Pycapa performs network packet capture, both off-the-wire and from Kafka, which is useful for the testing and development of Apache Metron. It is not intended for production use. The tool will capture packets from a specified interface and push them into a Kafka Topic.
pip install -r requirements.txt
python setup.py install
$ pycapa --help
usage: pycapa [-h] [-p] [-c] [-k KAFKA_BROKERS] [-t TOPIC] [-n PACKET_COUNT]
[-d DEBUG] [-i INTERFACE]
optional arguments:
-h, --help show this help message and exit
-p, --producer sniff packets and send to kafka
-c, --consumer read packets from kafka
-k KAFKA_BROKERS, --kafka KAFKA_BROKERS
kafka broker(s)
-t TOPIC, --topic TOPIC
kafka topic
-n PACKET_COUNT, --number PACKET_COUNT
number of packets to consume
-d DEBUG, --debug DEBUG
debug every X packets
-i INTERFACE, --interface INTERFACE
interface to listen on
Pycapa has two primary runtime modes.
Pycapa can be configured to capture packets from a network interface and then forward those packets to a Kafka topic. The following example will capture packets from the eth0
network interface and forward those to a Kafka topic called pcap
running on localhost
.
pycapa --producer --kafka localhost:9092 --topic pcap -i eth0
To output debug messages every 100 captured packets, run the following.

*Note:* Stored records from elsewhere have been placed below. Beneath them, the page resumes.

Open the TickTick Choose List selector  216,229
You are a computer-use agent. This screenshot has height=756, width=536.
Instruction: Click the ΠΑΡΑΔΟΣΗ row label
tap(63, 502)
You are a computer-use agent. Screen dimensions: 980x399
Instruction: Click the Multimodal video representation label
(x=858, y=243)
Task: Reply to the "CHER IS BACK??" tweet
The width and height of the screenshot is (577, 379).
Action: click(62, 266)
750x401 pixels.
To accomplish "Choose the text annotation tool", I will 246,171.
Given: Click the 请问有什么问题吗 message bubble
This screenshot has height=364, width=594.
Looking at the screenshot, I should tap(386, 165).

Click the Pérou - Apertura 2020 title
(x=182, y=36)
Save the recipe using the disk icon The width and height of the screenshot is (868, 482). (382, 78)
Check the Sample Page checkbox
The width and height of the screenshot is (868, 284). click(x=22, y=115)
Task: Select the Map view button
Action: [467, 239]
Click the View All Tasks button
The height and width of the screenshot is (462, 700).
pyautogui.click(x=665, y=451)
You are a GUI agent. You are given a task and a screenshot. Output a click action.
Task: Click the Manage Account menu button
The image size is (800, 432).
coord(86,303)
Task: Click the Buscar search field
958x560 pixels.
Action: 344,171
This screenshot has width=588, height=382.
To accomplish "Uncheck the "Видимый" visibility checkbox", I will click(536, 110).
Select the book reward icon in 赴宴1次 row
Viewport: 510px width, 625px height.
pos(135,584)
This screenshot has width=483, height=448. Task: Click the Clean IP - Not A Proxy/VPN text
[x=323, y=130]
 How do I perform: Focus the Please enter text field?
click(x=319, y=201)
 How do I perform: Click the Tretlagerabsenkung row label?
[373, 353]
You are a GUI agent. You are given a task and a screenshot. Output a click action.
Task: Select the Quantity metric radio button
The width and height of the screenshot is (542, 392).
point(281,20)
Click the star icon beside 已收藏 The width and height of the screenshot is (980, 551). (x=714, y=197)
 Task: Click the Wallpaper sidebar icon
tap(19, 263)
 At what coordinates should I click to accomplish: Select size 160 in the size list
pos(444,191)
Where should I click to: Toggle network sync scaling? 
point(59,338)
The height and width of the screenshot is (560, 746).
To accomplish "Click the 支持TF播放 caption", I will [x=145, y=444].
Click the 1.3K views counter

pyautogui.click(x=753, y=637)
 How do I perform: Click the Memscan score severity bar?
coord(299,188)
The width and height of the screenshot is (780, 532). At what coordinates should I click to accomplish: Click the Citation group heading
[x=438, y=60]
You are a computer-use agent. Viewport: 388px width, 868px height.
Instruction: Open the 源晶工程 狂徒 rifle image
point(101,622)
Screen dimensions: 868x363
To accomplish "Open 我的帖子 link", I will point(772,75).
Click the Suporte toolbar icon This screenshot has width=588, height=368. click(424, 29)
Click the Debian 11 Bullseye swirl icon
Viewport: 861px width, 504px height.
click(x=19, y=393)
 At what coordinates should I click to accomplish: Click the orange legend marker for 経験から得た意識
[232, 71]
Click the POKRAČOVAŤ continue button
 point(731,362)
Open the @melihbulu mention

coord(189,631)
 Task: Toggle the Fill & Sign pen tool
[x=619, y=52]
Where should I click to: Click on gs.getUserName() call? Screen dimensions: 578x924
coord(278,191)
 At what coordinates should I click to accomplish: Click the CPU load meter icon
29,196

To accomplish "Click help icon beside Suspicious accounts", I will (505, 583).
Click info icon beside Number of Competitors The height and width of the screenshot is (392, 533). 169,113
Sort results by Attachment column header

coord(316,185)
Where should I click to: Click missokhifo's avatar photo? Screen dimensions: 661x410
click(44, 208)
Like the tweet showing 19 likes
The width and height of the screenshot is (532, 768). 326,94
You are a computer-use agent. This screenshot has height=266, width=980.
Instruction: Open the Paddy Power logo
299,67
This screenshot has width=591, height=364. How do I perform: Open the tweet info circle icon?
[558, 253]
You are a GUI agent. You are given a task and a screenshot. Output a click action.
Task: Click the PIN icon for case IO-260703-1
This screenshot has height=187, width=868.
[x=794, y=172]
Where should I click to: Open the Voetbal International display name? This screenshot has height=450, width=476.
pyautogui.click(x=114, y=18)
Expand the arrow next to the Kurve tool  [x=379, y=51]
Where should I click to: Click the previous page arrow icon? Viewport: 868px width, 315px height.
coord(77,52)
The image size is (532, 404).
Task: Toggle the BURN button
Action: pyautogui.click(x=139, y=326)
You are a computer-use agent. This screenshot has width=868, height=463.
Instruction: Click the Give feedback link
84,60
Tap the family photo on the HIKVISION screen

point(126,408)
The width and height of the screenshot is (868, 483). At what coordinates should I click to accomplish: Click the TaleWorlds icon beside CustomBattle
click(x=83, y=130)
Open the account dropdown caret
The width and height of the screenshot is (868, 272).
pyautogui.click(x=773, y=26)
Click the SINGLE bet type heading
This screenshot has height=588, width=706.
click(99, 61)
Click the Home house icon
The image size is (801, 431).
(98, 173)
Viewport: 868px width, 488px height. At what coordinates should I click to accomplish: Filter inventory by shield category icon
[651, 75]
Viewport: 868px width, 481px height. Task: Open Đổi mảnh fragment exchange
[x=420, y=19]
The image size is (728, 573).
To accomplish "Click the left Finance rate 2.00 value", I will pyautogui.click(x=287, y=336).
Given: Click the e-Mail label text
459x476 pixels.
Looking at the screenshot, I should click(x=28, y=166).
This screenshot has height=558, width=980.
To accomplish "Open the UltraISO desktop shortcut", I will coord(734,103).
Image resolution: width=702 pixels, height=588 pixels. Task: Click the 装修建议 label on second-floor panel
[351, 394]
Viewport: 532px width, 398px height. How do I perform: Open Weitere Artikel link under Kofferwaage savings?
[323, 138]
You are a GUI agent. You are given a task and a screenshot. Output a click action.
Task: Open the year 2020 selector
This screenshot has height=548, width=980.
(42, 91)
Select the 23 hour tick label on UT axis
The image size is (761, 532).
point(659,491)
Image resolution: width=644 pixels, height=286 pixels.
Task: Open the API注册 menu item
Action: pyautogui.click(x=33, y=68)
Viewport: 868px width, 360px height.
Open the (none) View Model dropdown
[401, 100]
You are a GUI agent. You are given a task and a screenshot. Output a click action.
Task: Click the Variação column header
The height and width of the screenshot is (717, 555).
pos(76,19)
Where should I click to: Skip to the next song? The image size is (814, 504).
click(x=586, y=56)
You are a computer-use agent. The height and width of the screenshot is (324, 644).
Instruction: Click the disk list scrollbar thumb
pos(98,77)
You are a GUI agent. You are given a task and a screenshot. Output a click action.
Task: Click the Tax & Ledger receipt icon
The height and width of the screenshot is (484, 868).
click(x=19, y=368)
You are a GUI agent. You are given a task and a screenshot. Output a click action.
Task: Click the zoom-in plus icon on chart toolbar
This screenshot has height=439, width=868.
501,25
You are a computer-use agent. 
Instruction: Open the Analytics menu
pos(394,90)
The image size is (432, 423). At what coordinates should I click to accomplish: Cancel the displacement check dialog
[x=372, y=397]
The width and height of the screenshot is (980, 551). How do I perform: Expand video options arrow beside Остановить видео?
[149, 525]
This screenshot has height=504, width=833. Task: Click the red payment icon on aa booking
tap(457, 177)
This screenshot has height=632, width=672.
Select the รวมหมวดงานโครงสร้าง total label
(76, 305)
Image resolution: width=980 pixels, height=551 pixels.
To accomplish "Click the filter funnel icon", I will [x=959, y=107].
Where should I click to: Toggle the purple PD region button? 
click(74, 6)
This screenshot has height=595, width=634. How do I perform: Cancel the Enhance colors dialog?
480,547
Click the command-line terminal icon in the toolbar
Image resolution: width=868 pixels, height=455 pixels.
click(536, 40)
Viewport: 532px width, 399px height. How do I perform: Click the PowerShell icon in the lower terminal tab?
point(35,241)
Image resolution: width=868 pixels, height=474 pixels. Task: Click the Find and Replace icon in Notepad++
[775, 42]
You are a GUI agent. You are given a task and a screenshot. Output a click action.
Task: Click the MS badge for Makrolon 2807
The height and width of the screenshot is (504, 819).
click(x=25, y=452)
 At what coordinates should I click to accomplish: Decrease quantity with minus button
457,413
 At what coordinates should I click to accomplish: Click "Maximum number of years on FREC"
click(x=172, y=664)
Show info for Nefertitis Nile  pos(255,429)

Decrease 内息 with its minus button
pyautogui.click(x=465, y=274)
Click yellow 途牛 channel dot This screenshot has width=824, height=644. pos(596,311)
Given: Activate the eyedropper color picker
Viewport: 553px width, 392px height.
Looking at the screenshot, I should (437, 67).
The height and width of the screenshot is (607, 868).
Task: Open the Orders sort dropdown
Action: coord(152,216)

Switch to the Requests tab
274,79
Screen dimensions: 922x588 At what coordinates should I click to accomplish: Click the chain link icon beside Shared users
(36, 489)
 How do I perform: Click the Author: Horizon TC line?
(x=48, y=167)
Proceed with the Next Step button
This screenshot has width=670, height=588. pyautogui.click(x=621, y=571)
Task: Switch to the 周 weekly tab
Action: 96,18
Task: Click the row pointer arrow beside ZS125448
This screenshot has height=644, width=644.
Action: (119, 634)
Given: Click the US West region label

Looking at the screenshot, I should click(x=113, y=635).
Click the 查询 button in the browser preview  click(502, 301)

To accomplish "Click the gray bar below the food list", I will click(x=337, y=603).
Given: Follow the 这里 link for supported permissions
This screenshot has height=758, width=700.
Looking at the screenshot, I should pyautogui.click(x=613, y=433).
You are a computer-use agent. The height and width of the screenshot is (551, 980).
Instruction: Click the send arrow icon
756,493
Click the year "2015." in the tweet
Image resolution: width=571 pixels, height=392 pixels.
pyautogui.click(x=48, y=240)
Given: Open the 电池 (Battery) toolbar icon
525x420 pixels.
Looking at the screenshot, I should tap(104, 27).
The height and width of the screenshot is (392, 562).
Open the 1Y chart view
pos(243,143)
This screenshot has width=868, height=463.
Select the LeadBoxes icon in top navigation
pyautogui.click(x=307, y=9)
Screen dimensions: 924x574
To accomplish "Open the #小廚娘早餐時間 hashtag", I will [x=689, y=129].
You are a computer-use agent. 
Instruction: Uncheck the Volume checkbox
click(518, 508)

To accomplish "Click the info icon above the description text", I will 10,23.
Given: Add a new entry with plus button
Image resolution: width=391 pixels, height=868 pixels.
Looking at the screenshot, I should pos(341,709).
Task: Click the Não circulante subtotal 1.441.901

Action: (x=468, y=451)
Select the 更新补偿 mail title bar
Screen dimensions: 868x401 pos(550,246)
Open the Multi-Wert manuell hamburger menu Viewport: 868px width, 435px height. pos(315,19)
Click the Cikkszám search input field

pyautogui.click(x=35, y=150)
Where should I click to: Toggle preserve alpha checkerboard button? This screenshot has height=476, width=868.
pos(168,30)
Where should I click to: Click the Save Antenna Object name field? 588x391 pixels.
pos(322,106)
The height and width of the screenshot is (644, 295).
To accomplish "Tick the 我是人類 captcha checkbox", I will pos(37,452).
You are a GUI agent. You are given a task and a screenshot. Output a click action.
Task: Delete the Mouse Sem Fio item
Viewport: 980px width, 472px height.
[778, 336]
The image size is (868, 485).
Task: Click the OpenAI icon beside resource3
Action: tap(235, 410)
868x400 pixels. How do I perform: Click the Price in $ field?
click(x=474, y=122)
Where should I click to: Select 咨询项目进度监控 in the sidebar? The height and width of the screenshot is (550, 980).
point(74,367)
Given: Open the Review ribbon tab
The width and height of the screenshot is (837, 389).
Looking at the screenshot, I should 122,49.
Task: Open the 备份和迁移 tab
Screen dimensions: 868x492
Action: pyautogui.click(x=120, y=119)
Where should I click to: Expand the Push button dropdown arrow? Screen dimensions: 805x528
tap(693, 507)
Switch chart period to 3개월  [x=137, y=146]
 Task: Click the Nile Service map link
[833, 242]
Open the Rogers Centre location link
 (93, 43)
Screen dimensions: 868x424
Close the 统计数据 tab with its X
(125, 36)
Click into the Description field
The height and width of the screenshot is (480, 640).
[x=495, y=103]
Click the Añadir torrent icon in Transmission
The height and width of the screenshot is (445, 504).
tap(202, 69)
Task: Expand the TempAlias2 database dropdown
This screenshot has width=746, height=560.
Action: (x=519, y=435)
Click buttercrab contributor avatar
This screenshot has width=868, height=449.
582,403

pycapa --producer --kafka localhost:9092 --topic pcap -i eth0 --debug 100
Pycapa can be configured to consume packets from a Kafka topic and then write those packets to a libpcap-compliant file. To read 100 packets from a kafka topic and then write those to a libpcap-compliant file, run the following command. The file out.pcap
can then be opened with a tool such as Wireshark for further validation.
pycapa --consumer --kafka localhost:9092 --topic pcap --n 100 > out.pcap
To consume packets from Kafka continuously and print debug messages every 10 packets, run the following command.
pycapa --consumer --kafka localhost:9092 --topic pcap --debug 10
When run in Producer Mode, Pycapa embeds the raw network packet data in the Kafka message. The message key contains the timestamp indicating when the packet was captured in microseconds from the epoch. This value is in network byte order.